» **EXERCISE TEXT**:
Background: Given the increasing prevalence of wildfires worldwide, understanding the effects of wildfire air pollutants on human health, in specific, immunological pathways, is crucial. Exposure to air pollutants is associated with cardiorespiratory disease, however, immune, and epithelial barrier alterations require further investigation.
Objective: Determine the impact of wildfire smoke exposure on the immune system and epithelial barriers, using proteomics and immune cell phenotyping.
Methods: A San Francisco Bay area cohort (n=15; age:30±10y) provided blood samples before (October2019-March2020; AQI=37) and during a major wildfire (August 2020; AQI=80). The exposure samples were collected 11 days (range:10-12days) following continuous exposure to wildfire smoke. We determined alterations in 506 proteins, including zonulin family peptide (ZFP), immune cell phenotypes by mass cytometry (CyTOF), and their interrelationship using a correlation matrix.

[Stored data]
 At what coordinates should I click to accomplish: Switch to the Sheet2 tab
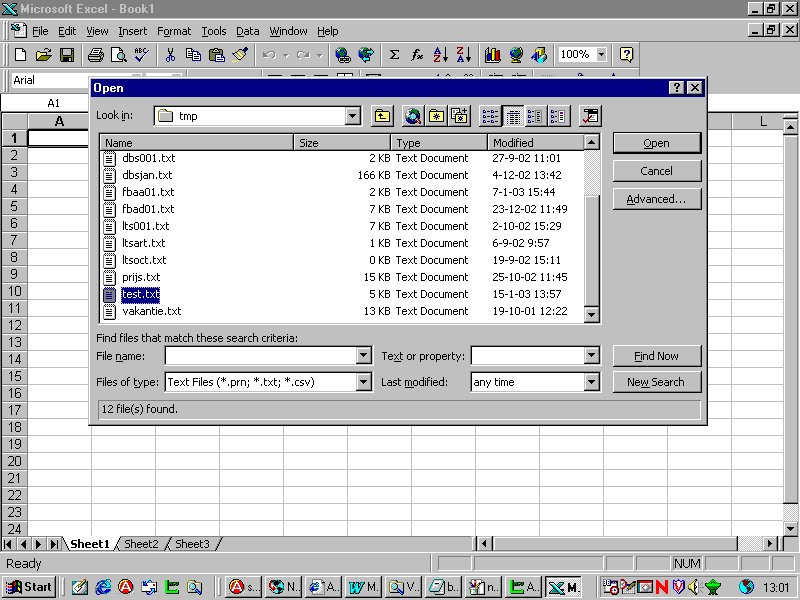(141, 544)
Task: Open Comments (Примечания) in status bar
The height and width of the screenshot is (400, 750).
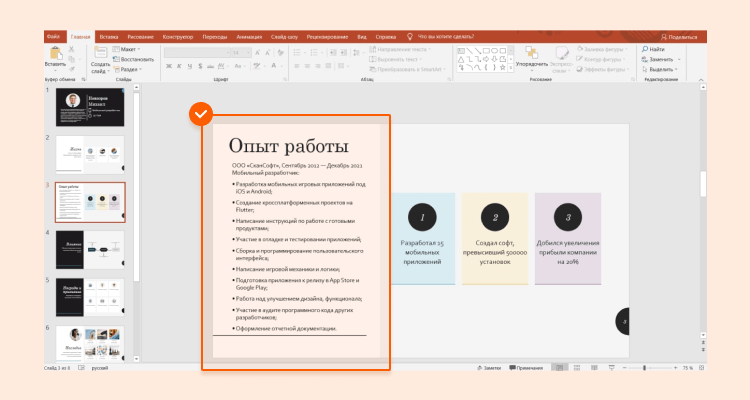Action: point(527,368)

» **BRIEF 1**: In the wildfire smoke abstract, how many proteins were examined for alterations?
» **BRIEF 2**: List the section labels that open the parts of the wildfire smoke abstract.
» **BRIEF 3**: Please pick up the wildfire smoke abstract after its last sentence and continue it.
Nothing in the listing is needed here.

» **WRITTEN RESPONSE 1**: 506 proteins.

» **WRITTEN RESPONSE 2**: Background, Objective, Methods

» **WRITTEN RESPONSE 3**:
Results: Targeted proteomic analyses (n=15) revealed a decrease of Spondin-2 and an increase of Granzyme A, B, and H, KIR3DL1, IL-16, Nibrin, PARP-1, C1QTNF-1, FGF-19, and vWF following 11 days in average continuous exposure to smoke from a large wildfire (p<0.05). We also observed a large correlation cluster between immune regulation pathways (IL-16, GZMA, GZMB, GZMH, KIR3DL1), DNA repair (PARP-1, NBN), and NK cells. We did not observe changes in ZFP levels suggesting a change in epithelial barriers. However, ZFP was associated with immune cell phenotypes (Naive CD4+, Th2 cells).
Conclusion: We observed functional changes in critical immune cells and their proteins during wildfire smoke exposure. Future studies in larger cohorts or firefighters exposed to wildfire smoke should further study immune changes and targets for interventions.